Congress passed the Indian Child Welfare Act in 1978 in response to the alarmingly high number of Indian children being removed from their homes. The intent was to protect the best interests of Indian children and to promote the stability and security of Indian Tribes and families. Despite state and federal laws designed to decrease the disproportional representation of children by race and ethnicity in the public child welfare system, 30 years later in 2008 Native children continue to experience the greatest disproportionality and the rates of over-representation are expanding.

Collaboration at the state, county, tribal and community level that build upon the strengths of Native families and Native communities will need to be pursued. In other words, we need a foundational change.

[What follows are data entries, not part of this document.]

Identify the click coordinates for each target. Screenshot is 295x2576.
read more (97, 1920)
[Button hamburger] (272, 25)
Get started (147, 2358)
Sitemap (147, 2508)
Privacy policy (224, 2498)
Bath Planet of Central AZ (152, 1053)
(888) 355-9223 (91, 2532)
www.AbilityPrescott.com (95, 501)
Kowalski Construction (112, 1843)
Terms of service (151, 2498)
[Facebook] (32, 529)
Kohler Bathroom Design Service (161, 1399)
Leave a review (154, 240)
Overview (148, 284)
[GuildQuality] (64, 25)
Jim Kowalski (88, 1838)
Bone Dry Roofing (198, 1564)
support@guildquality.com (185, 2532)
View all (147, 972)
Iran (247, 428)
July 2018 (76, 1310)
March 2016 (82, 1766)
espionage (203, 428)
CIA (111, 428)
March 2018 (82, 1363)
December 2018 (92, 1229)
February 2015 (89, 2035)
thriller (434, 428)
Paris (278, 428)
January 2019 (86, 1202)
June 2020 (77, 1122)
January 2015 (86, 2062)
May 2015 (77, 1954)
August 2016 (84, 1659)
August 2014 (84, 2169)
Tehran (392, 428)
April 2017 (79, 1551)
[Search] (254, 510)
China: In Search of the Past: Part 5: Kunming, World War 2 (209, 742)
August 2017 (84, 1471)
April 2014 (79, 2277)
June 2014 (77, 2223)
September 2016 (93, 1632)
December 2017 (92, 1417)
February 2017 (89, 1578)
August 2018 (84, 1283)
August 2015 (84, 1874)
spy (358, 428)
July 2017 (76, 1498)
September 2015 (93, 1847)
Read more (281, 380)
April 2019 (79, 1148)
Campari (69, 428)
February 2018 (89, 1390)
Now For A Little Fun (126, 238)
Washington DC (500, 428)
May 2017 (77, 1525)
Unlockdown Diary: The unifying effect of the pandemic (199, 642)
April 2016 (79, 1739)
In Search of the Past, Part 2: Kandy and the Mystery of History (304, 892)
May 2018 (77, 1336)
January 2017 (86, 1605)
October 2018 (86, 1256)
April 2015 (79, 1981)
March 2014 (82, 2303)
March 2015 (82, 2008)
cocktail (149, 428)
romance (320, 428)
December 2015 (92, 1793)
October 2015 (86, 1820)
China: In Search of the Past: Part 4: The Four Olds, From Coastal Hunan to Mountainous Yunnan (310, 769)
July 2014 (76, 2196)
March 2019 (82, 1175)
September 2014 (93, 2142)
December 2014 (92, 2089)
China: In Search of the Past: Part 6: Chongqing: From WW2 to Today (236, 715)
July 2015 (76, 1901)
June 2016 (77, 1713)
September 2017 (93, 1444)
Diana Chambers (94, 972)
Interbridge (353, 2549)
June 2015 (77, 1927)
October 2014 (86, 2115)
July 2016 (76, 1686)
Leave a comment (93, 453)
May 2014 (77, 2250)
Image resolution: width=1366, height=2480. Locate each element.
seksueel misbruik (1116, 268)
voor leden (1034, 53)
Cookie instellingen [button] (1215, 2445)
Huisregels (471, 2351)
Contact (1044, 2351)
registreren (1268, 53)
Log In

If Native people violated federal and state laws in order to adopt or foster a white child the outcry would be deafening. Here again is the double standard that we see across systems. In the book Brother of the Senecas by Walter E. Butts, Jr., a conversation gives us insight into how Native people might deal with this situation. One night in the year 1782 baby Polly was snatched by the Mohawks and her mother spends the next several years trying to locate her daughter…..Tall Chief argued: “This Polly, if she is alive, has grown up among her red brothers and loves them as her own people, for she knows no others. Would it not cause more sorrow than happiness to uproot her now and return her to a mother she has never known?” “An Indian mother’s love is just as great as a white mother’s,” said Slender Fern with a flash of spirit. “To take Polly from the Indian mother, who has raised her as a daughter, would cause her just as much sorrow as the white mother has known. Her sorrow would be a fresh wound. The white mother’s sorrow must have known the healing balm of time. Why cause two mother’s to suffer where it was only one before?” Nate Answered “But Jennifer Harlowe’s sorrow is not healed,” he answered Slender Fern. “It will never be healed until Polly is found.”

American Indian Child Welfare Advisory Councils (AICWAC) are tasked with “strengthening policies and laws that protect Indian children through the sovereignty of tribes with in the State” among other things. Recently there have been renewed efforts to undermine the work that is being done to protect Native children by groups calling themselves names like Coalition for the Protection of Indian Children, and Families and Christian Alliance for Indian Child Welfare. These groups allege that the ICWA law is destroying loving, stable families and placing children in harmful difficult situations. The groups that are encouraging white families to adopt Native children and proposing amendments that will make it easier for these families to adopt cross-culturally are the ones that are destroying Native families. We are undermined when programs like Dr. Phil portray Native people in a slanted way even when they are provided with the correct information. The message today is the same message we gave 150 years ago: The best setting for a Native child is within one’s own culture and relations.

Donna Ennis is currently the chair of the Minnesota Indian Child Welfare Advisory Council, as well as the eastern regional director and cultural director for North Homes Children and Family Services, a professional foster care agency.